Scaling Limits of Bivariate Nearly-Unstable Hawkes Processes and Applications to Rough Volatility
Sohaib El Karmi

TL;DR
This paper establishes a limit theorem for nearly unstable bivariate Hawkes processes with heterogeneous roughness, revealing a coupled stochastic Volterra system with distinct fractional diffusions.
Contribution
It introduces the first multivariate nearly unstable Hawkes process model with different roughness exponents and characterizes its limit as a coupled stochastic Volterra system.
Findings
The limit process consists of a rough fractional diffusion and a coupled component driven by its own and the first component's noise.
The correlation between components vanishes at a polynomial rate depending on the roughness.

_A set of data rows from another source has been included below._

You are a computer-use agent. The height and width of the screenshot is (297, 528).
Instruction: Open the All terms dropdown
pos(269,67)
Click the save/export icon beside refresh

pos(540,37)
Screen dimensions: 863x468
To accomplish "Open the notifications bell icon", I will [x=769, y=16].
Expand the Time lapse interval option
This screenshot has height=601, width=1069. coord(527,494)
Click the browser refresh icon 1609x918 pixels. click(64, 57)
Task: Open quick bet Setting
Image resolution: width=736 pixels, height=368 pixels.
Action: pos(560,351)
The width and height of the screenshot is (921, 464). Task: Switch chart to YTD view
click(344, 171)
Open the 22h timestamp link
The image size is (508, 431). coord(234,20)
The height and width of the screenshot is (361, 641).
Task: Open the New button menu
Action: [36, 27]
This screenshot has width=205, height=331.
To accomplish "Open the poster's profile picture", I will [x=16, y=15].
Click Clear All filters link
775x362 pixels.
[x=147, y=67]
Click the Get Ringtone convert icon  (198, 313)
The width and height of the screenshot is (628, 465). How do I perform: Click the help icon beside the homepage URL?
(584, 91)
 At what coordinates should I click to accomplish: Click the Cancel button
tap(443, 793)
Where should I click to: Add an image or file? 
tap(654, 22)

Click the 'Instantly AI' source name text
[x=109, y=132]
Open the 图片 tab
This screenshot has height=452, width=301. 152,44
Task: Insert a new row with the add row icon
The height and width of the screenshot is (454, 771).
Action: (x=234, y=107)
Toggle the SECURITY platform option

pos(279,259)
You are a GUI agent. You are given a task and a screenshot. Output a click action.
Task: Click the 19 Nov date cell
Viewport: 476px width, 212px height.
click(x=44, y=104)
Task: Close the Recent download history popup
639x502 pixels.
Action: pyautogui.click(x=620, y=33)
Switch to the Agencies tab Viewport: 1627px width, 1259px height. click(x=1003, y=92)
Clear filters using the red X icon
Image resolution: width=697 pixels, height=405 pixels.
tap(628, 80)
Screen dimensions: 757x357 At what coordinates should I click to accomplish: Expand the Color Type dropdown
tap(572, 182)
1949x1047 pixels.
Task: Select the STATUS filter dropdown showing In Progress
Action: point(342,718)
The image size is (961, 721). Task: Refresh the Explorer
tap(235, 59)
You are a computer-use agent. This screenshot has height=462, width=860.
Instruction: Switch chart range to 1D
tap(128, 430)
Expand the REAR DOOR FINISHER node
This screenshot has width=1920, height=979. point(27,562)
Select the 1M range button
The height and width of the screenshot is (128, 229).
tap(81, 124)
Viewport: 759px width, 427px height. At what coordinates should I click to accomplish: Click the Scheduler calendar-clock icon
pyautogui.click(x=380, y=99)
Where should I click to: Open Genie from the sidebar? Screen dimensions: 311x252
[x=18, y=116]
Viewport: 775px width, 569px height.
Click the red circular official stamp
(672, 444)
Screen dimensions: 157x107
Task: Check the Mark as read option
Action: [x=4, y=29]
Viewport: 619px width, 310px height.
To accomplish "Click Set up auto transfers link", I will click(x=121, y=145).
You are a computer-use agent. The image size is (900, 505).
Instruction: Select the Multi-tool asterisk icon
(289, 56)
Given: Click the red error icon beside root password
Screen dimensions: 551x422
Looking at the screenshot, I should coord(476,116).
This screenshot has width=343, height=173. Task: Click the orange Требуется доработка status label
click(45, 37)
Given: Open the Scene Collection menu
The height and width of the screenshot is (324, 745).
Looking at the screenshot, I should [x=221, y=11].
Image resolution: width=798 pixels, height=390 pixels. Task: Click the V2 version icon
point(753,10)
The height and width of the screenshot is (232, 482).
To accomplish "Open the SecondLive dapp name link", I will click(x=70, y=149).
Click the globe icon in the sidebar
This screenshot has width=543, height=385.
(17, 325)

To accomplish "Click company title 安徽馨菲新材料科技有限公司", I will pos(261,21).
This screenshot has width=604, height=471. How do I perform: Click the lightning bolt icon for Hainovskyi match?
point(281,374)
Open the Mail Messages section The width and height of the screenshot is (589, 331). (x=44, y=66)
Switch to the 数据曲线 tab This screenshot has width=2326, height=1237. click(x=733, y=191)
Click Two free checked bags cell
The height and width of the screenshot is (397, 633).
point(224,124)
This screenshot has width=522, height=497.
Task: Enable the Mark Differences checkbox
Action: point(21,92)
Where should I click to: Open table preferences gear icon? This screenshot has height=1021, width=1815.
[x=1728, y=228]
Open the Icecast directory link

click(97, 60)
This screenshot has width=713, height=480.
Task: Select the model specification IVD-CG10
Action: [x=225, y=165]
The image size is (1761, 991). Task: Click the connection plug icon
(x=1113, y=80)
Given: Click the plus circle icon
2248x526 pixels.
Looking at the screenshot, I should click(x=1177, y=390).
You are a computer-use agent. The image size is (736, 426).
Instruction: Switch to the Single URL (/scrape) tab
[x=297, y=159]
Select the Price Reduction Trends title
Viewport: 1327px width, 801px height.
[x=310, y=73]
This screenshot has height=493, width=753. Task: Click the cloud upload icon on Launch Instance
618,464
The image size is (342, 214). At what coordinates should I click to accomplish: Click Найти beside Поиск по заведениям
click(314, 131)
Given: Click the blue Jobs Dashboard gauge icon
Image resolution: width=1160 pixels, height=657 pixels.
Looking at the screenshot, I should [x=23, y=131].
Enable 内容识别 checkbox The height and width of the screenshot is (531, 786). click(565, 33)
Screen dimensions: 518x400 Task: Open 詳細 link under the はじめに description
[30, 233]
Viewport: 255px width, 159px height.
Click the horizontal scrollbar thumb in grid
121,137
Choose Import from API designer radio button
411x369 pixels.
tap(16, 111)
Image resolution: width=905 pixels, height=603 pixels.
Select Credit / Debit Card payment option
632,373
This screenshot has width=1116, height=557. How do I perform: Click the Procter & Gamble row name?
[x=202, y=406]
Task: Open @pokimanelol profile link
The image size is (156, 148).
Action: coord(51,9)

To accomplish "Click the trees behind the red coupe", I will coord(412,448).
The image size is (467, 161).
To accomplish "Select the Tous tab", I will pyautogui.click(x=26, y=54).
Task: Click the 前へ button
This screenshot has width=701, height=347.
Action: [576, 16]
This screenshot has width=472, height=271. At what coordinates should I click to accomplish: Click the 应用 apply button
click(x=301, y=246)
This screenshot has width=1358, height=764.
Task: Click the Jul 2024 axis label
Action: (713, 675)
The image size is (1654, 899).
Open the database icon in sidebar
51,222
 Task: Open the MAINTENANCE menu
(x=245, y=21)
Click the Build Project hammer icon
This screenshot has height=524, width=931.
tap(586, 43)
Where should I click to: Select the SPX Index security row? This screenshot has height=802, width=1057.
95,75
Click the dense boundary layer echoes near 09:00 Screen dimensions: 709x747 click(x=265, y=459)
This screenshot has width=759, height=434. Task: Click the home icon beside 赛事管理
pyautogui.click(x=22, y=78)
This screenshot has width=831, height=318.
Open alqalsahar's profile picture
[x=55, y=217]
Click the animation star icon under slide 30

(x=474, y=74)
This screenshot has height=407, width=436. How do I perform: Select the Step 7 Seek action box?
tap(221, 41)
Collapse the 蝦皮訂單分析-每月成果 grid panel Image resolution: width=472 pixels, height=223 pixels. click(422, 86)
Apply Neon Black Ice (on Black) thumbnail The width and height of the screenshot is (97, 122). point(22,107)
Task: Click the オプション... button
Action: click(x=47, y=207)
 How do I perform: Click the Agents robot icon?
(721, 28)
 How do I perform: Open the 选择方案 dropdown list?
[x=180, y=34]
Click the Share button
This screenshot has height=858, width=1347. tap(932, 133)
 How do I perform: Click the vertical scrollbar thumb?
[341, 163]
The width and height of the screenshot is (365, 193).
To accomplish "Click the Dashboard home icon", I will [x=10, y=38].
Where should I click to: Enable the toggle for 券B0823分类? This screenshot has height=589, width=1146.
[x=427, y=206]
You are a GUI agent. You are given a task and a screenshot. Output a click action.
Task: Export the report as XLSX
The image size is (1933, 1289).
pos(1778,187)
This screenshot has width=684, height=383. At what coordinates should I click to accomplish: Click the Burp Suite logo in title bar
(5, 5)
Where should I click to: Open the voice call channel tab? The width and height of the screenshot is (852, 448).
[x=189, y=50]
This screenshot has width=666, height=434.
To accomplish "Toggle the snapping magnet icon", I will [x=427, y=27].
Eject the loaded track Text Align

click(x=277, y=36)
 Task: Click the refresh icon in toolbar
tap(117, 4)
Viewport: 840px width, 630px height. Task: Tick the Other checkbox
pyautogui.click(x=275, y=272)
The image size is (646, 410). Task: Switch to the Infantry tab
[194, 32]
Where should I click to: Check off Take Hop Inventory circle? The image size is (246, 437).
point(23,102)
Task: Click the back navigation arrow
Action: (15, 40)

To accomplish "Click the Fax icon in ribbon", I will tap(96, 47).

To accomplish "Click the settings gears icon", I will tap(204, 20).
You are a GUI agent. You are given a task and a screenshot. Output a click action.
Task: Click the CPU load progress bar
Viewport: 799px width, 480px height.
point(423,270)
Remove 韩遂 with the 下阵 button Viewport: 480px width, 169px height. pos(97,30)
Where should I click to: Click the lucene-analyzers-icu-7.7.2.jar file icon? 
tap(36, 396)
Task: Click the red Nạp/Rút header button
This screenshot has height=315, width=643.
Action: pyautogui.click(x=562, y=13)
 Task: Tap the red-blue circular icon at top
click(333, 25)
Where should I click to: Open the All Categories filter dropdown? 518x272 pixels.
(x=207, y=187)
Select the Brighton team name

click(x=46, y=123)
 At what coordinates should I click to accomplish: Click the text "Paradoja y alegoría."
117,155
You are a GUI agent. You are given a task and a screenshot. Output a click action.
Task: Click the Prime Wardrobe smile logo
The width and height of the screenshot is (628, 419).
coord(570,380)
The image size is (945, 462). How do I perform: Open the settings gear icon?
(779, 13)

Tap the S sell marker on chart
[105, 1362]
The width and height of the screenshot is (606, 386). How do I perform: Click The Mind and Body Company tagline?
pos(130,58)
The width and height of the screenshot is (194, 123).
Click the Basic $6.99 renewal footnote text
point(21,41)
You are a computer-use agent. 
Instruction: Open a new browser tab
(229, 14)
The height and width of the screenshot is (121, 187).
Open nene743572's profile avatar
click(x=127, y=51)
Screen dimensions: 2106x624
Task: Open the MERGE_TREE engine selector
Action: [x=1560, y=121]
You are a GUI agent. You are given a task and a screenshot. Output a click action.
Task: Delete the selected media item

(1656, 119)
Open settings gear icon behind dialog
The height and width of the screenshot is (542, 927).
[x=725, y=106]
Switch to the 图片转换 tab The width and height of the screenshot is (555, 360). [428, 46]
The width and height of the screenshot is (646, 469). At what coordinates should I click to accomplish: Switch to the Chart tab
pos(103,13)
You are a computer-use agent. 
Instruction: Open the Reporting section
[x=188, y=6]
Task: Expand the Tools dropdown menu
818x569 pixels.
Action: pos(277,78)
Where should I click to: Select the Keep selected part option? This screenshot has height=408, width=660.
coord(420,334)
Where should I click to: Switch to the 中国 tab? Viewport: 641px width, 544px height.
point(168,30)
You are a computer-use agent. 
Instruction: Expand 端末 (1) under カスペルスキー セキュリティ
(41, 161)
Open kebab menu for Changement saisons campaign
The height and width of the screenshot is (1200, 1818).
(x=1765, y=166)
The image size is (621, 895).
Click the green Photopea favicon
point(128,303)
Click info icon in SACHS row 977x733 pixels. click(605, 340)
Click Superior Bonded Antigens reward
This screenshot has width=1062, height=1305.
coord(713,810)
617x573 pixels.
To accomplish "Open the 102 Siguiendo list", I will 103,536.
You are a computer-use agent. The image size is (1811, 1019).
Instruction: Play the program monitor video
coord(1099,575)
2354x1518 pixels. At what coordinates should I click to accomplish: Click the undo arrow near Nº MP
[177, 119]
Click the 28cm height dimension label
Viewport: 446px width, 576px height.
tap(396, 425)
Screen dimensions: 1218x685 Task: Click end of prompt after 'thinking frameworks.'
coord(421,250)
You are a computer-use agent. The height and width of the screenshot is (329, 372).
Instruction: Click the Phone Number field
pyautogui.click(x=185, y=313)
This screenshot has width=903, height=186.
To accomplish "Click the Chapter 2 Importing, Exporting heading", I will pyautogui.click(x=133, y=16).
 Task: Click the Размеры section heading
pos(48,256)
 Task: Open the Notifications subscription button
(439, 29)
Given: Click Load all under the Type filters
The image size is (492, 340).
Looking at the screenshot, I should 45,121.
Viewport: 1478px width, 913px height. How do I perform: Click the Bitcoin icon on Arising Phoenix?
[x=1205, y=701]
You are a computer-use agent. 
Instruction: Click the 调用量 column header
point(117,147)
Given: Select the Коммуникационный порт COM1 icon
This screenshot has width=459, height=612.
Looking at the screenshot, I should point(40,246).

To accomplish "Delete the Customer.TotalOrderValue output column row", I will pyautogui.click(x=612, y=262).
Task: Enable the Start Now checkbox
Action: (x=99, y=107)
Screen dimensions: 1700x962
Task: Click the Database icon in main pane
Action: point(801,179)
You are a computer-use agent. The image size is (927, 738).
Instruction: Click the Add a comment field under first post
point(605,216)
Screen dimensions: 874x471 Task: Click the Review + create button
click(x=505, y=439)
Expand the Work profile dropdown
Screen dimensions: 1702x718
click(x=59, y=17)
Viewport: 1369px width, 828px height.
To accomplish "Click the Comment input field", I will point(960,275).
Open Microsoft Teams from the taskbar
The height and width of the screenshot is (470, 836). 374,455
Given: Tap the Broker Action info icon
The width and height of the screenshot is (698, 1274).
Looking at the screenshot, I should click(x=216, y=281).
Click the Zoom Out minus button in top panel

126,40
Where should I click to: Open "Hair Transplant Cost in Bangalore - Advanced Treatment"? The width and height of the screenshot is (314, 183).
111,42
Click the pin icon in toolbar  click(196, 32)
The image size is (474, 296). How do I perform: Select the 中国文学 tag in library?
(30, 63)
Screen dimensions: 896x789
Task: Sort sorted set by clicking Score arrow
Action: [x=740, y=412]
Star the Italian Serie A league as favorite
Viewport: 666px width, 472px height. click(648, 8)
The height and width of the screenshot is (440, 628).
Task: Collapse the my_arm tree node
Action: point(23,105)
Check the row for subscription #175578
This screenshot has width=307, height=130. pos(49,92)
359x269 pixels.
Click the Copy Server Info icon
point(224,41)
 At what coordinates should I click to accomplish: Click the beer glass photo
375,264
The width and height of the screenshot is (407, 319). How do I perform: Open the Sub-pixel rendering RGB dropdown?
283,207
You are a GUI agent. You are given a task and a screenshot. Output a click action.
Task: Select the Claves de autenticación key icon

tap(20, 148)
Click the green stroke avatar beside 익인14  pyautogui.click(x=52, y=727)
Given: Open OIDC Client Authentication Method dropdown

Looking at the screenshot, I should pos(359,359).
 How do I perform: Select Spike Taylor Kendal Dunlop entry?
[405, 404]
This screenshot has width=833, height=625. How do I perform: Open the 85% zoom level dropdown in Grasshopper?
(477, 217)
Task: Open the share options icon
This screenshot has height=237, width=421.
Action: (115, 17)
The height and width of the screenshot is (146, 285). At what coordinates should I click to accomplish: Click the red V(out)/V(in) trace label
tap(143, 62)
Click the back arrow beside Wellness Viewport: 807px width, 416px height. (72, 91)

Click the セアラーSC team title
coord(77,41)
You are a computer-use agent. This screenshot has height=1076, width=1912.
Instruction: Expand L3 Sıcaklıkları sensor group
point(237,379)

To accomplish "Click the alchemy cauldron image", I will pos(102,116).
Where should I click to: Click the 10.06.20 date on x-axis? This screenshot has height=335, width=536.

Without scale-matching, the limit involves a time-rescaled convolution kernel instead of the original cross-kernel.
Abstract
We prove a functional limit theorem for a pair of nearly unstable Hawkes processes coupled through a triangular cross-excitation mechanism, when the two kernels have distinct heavy-tail exponents. This heterogeneous regime produces two different degrees of roughness and, to the best of our knowledge, had not previously been treated in the multivariate nearly unstable setting. As the system approaches criticality, the renormalized intensity processes converge weakly to the unique solution of a coupled stochastic Volterra system driven by two independent Brownian motions. The first component evolves autonomously as a rough fractional diffusion, while the second is driven both by its own noise and by the first component through a convolution cross-kernel. This kernel, expressed as the convolution of the two associated Mittag-Leffler kernels, encodes both roughness exponents and…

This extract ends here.